- Task instructions: Could you count how many lines of the data include "will" and answer with the number only?

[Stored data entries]
######
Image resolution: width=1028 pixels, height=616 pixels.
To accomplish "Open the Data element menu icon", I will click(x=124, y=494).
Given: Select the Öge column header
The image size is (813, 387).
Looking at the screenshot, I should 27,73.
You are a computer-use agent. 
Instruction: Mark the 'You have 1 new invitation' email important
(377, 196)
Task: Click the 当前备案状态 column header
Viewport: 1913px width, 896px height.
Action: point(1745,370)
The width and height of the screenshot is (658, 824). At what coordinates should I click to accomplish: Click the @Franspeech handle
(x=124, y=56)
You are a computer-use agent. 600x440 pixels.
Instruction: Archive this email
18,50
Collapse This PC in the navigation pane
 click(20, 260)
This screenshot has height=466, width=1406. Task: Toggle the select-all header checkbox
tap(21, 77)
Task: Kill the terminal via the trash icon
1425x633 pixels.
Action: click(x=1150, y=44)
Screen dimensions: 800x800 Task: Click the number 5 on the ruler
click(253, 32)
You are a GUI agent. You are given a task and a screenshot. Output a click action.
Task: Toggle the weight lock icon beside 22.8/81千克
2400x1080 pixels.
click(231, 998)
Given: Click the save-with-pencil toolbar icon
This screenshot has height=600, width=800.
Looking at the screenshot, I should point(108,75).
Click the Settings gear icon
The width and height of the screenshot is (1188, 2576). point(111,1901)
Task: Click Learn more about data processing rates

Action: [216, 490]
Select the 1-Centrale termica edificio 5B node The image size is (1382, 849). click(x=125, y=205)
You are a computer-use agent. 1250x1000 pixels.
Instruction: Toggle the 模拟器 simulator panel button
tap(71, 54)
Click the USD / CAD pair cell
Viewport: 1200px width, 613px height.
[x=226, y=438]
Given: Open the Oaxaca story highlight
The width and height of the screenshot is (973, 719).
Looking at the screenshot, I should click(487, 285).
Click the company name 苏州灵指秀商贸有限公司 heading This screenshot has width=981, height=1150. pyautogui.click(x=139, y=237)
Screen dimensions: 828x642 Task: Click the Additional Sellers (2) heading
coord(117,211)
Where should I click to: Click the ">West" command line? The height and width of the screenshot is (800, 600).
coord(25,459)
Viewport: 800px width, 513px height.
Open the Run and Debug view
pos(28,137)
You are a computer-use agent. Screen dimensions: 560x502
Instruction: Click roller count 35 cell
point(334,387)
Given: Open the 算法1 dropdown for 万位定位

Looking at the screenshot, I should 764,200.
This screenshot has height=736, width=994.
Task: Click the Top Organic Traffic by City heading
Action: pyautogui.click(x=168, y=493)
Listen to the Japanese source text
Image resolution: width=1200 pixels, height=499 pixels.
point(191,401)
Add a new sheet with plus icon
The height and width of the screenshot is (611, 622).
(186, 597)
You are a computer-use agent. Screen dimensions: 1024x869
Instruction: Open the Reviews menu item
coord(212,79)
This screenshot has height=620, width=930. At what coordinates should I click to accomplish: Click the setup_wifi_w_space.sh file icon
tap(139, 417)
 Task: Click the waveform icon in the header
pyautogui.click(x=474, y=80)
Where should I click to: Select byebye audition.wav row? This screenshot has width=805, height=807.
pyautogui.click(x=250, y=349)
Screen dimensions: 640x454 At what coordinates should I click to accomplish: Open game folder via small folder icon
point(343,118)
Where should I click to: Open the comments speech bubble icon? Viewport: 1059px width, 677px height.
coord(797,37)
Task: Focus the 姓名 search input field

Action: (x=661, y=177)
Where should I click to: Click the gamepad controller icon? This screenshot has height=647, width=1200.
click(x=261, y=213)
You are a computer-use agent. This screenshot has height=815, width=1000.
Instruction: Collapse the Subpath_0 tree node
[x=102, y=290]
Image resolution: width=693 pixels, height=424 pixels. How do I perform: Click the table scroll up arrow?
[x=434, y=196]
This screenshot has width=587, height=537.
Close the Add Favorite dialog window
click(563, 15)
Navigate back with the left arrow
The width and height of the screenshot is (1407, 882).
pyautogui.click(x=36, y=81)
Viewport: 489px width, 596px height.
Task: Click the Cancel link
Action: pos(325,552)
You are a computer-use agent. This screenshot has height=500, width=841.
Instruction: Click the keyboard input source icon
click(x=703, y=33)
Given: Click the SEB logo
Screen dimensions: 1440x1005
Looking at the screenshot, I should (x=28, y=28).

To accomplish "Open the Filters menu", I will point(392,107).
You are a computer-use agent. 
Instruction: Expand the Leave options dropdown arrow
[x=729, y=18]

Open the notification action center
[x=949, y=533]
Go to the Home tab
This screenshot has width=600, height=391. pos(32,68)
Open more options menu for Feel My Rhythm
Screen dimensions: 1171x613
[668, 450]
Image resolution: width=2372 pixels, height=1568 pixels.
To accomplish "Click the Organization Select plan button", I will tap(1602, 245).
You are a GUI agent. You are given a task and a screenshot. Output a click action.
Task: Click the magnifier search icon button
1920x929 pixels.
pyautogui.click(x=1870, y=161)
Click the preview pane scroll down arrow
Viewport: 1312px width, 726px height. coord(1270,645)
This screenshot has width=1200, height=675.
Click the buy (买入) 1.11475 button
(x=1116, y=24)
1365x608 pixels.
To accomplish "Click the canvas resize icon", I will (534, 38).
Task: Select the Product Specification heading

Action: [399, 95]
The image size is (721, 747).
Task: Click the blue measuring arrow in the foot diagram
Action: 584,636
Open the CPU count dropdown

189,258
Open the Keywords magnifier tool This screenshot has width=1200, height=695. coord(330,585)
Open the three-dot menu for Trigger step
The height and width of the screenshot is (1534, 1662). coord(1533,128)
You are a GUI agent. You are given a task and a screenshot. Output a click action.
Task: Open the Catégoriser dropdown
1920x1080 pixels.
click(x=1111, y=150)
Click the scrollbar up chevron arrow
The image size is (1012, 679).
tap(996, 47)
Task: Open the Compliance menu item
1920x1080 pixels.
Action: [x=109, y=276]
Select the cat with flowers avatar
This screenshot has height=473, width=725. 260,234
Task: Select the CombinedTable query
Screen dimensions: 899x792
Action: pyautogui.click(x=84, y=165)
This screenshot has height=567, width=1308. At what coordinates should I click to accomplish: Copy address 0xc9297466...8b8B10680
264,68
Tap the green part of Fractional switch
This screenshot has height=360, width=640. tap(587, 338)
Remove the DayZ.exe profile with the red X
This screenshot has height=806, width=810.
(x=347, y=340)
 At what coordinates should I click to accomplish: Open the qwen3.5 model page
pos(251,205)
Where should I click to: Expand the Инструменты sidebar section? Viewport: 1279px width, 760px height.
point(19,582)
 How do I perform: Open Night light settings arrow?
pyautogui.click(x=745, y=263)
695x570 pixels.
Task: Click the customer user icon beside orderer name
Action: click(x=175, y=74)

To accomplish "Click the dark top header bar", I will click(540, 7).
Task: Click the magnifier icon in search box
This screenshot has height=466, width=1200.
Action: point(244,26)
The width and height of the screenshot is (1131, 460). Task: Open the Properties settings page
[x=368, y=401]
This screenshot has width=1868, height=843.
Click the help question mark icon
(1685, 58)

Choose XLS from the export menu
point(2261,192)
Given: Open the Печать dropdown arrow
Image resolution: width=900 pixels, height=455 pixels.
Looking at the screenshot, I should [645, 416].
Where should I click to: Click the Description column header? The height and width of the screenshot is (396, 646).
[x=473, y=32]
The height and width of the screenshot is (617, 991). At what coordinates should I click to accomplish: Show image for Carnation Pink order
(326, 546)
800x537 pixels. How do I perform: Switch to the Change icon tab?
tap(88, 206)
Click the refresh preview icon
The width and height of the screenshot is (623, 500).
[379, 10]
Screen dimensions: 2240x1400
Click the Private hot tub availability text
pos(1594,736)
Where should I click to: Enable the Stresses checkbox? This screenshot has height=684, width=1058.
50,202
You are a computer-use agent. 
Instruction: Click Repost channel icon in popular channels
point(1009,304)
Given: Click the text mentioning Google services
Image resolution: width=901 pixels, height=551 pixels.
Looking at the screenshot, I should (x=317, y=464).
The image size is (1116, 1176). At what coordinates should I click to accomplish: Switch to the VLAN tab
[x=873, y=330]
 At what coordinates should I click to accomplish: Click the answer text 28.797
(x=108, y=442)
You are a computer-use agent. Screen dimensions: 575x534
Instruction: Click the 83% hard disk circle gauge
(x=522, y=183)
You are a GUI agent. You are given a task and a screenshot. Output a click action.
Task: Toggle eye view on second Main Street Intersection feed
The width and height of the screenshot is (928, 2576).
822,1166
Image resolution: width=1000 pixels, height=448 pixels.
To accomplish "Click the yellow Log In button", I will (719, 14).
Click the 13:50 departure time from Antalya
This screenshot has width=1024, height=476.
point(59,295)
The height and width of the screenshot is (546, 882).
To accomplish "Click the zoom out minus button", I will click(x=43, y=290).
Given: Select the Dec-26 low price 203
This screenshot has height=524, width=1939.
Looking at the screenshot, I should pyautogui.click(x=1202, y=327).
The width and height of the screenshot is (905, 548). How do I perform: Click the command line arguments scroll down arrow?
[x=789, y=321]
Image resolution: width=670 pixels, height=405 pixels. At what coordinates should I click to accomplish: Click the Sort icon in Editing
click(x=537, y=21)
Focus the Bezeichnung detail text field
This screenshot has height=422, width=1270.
######
- Solution: 7